The seventh paper “Phase-shift cyclic-delay diversity for MIMO OFDM systems" by Y. Nam et al. introduces phase-shift cyclic delay diversity (PS CDD) and space-frequency-block-code PS CDD schemes for MIMO OFDM system. The proposed PS CDD scheme preserves the diversity advantage of traditional CDD in uncorrelated multiantenna channels and furthermore removes frequency-selective nulling problem of the traditional CDD in correlated multiantenna channels.
The eighth paper “Spatial domain resource sharing for overlapping cells in indoor environment" by R. Kudo et al. presents the effectiveness of spatial resource sharing among two access points. The authors introduce the primary-secondary AP scenario based on zero forcing (PSZ) and cooperative AP scenario based on zero forcing (CZ), confirming that spatial resource sharing is very attractive for the overlapping of cell scenario.
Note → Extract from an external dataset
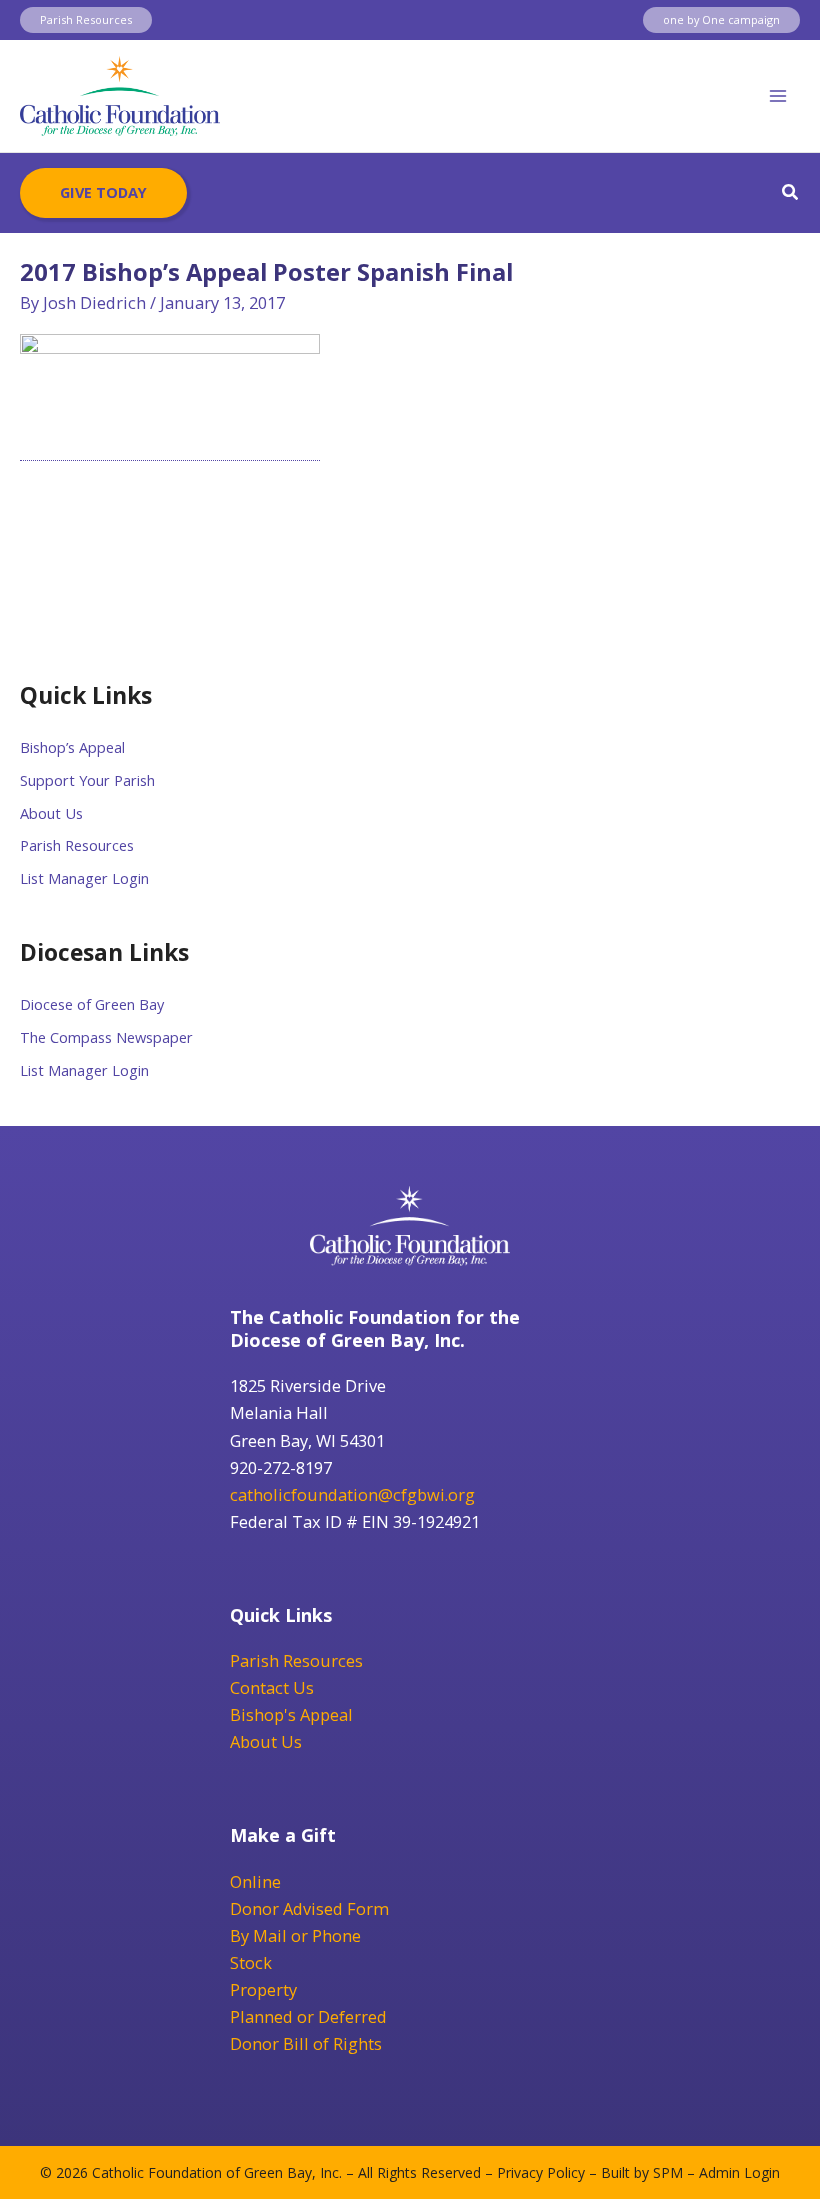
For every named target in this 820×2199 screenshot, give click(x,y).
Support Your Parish (87, 780)
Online (255, 1881)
The last paper of this special issue “Robust MMSE transceiver designs for downlink MIMO systems with multicell cooperation" by J. Li et al. proposes, for joint MMSE transceiver designs, three novel robust approaches: the Robust-GIA (the most general), Robust-FIA (the most efficient), and the Robust-DCOA (which guarantees the global optimality). When cell cooperation is available, the robust approaches provide a remedy for solving the cell edge problem without reducing the number of data streams.
The authors are grateful to the reviewers for their invaluable work and to the authors of the papers collected in this special issue.